(Beginning of Material provided)
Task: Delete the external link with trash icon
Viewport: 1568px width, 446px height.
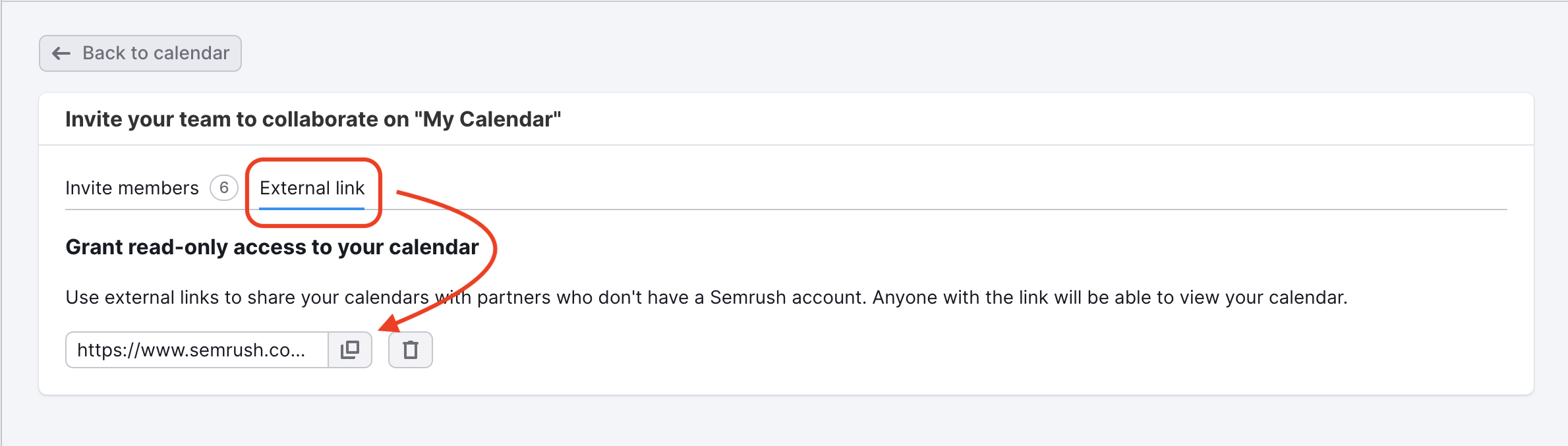Action: point(410,350)
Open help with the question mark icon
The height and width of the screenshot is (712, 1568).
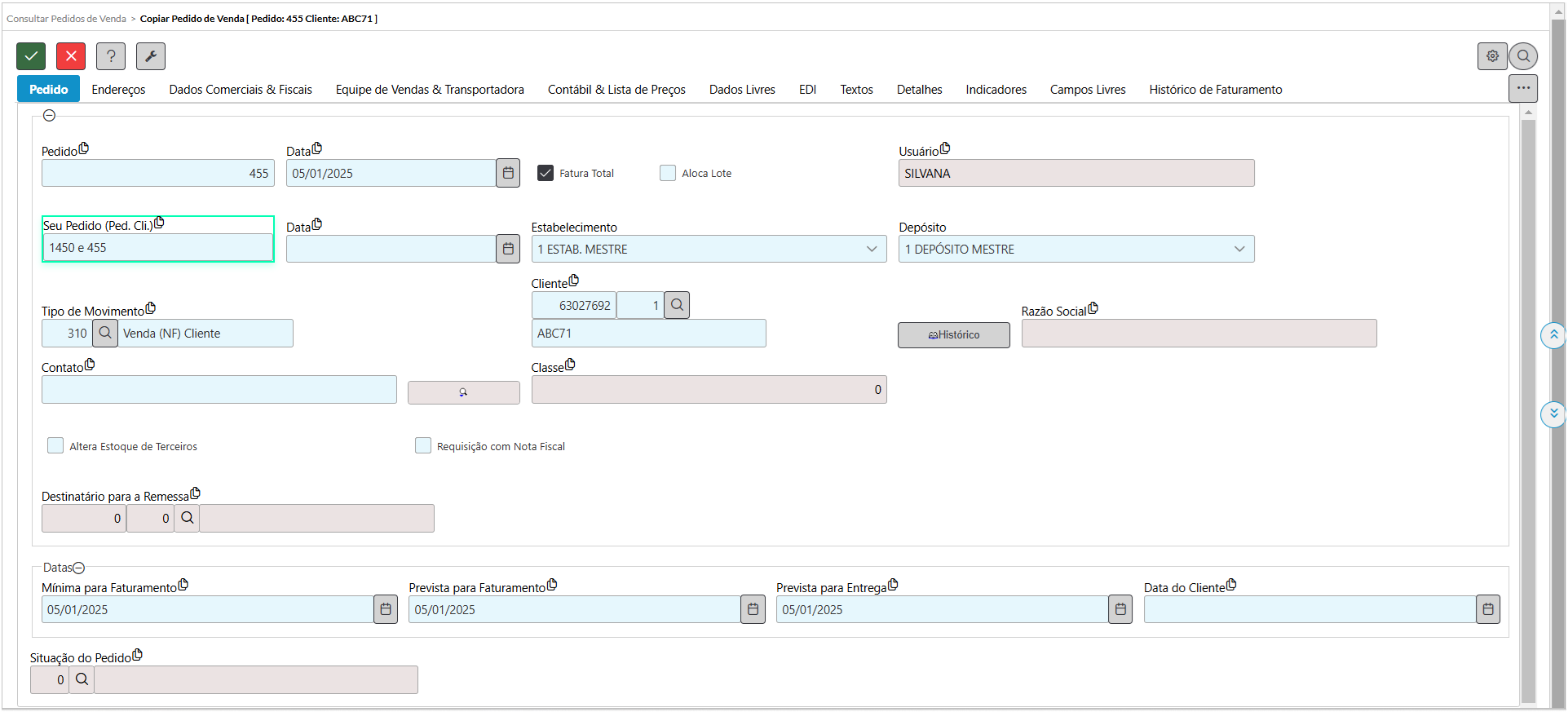coord(111,56)
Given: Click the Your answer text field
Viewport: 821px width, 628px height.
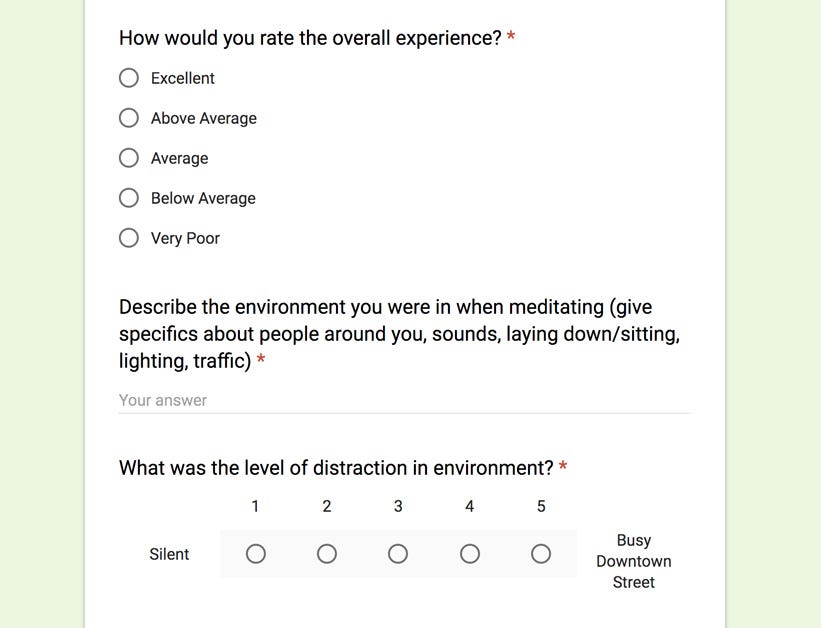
(End of Material provided)
> **Assignment**:
In the entries above, some lines may contain the string "icon"; report how many, without additional comment.

> **Task solution**:
2